A little late post on this but, better late than never.  The overwhelming way Jesus taught us to relate to God was as our Father…no other way even comes close.  And yet how often do we really think of God as ”our Father in Heaven”?

3. We love God the Father

Through Jesus Christ, God’s Son, – and through him alone as the way, the truth and the life – we come to know and love God as Father. As the Holy Spirit testifies with our spirit that we are God’s children, so we cry the words Jesus prayed, ‘Abba, Father’, and we pray the prayer Jesus taught, ‘Our Father’. Our love for Jesus, proved by obeying him, is met by the Father’s love for us as the Father and the Son make their home in us, in mutual giving and receiving of love.[10] This intimate relationship has deep biblical foundations.

A)    We love God as the Father of his people. Old Testament Israel knew God as Father, as the one who brought them into existence, carried them and disciplined them, called for their obedience, longed for their love, and exercised compassionate forgiveness and patient enduring love.[11] All these remain true for us as God’s people in Christ in our relationship with our Father God.

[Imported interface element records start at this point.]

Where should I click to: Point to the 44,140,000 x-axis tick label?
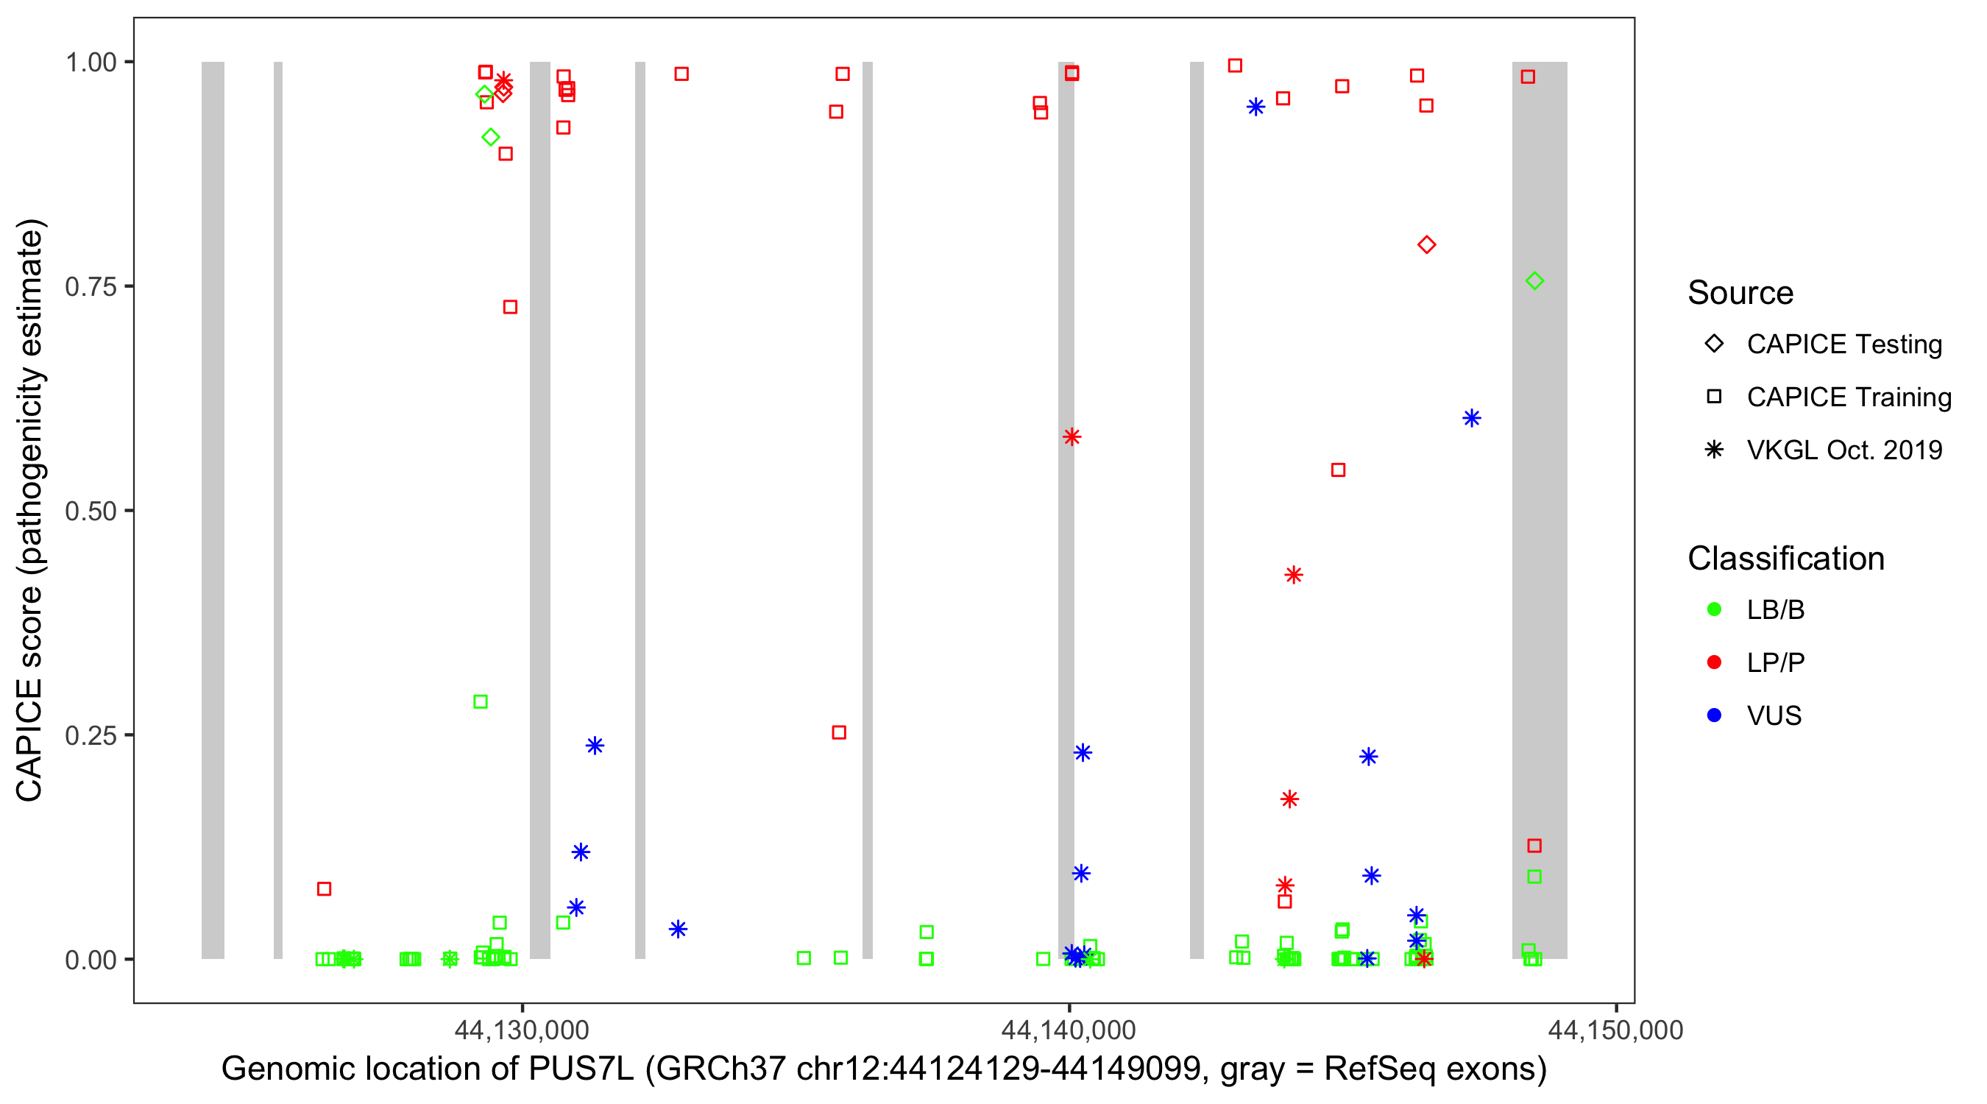pyautogui.click(x=1069, y=1030)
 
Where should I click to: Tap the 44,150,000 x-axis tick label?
pyautogui.click(x=1616, y=1030)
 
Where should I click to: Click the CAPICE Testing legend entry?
pyautogui.click(x=1843, y=344)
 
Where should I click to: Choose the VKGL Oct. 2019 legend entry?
pyautogui.click(x=1843, y=450)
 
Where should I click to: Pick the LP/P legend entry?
pyautogui.click(x=1775, y=662)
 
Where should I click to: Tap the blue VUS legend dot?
pyautogui.click(x=1715, y=715)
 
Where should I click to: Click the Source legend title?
pyautogui.click(x=1740, y=293)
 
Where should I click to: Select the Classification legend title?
pyautogui.click(x=1785, y=559)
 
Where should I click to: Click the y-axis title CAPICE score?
pyautogui.click(x=31, y=510)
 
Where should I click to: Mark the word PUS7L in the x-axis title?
pyautogui.click(x=580, y=1069)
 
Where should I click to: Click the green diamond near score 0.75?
pyautogui.click(x=1534, y=281)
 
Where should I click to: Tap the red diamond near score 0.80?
pyautogui.click(x=1426, y=244)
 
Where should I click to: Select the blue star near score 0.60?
pyautogui.click(x=1472, y=418)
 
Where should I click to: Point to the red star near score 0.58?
pyautogui.click(x=1072, y=436)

B)    We love God as the Father, who so loved the world that he gave his only Son for our salvation. How great the Father’s love for us that we should be called the children of God. How immeasurable the love of the Father who did not spare his only Son, but gave him up for us all. This love of the Father in giving the Son was mirrored by the self-giving love of the Son. There was complete harmony of will in the work of atonement that the Father and the Son accomplished at the cross, through the eternal Spirit. The Father loved the world and gave his Son; ‘the Son of God loved me and gave himself for me.’ This unity of Father and Son, affirmed by Jesus himself, is echoed in Paul’s most repeated greeting of ‘grace and peace from God our Father and the Lord Jesus Christ, who gave himself for our sins…according to the will of our God and Father, to whom be glory for ever and ever. Amen.’[12]

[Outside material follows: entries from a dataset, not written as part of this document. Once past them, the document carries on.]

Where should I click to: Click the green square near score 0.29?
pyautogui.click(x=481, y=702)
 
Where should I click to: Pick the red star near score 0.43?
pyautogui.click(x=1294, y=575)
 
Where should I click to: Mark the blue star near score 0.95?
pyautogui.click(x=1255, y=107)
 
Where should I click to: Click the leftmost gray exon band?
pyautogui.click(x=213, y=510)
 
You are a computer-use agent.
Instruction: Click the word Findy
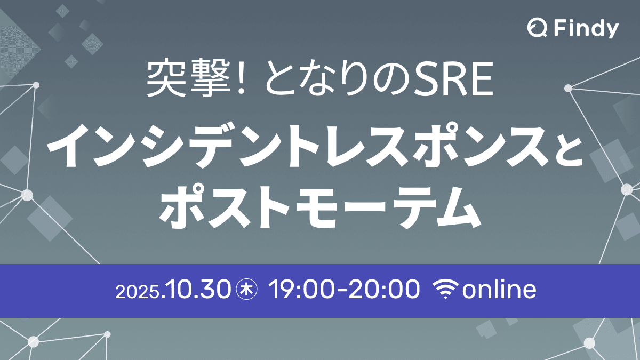pyautogui.click(x=585, y=29)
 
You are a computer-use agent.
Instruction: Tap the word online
pyautogui.click(x=499, y=291)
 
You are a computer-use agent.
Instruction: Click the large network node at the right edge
pyautogui.click(x=627, y=189)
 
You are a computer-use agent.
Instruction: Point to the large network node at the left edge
pyautogui.click(x=27, y=195)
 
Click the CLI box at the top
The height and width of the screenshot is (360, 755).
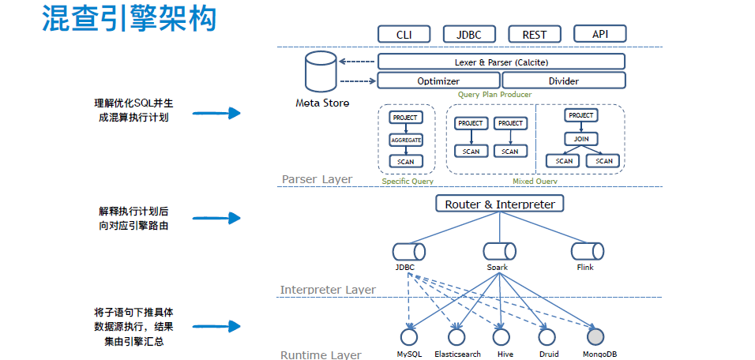(403, 34)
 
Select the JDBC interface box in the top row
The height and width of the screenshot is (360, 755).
(468, 34)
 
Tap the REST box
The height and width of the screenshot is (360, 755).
(534, 34)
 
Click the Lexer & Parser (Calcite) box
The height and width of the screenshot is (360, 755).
(501, 62)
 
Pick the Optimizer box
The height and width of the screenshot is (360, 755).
(438, 81)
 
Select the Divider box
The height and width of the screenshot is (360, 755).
(563, 81)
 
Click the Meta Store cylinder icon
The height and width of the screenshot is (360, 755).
(321, 72)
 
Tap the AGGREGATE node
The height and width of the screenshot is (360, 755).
(406, 140)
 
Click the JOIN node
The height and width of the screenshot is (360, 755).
(580, 139)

C)   We love God as the Father whose character we reflect and whose care we trust. In the Sermon on the Mount Jesus repeatedly points to our heavenly Father as the model or focus for our action. We are to be peacemakers, as sons of God. We are to do good deeds, so that our Father receives the praise. We are to love our enemies in reflection of God’s Fatherly love. We are to practise our giving, praying and fasting for our Father’s eyes only. We are to forgive others as our Father forgives us. We are to have no anxiety but trust in our Father’s provision. With such behaviour flowing from Christian character, we do the will of our Father in heaven, within the kingdom of God.[13]

We confess that we have often neglected the truth of the Fatherhood of God and deprived ourselves of the riches of our relationship with him. We commit ourselves afresh to come to the Father through Jesus the Son: to receive and respond to his Fatherly love; to live in obedience under his Fatherly discipline; to reflect his Fatherly character in all our behaviour and attitudes; and to trust in his Fatherly provision in whatever circumstances he leads us.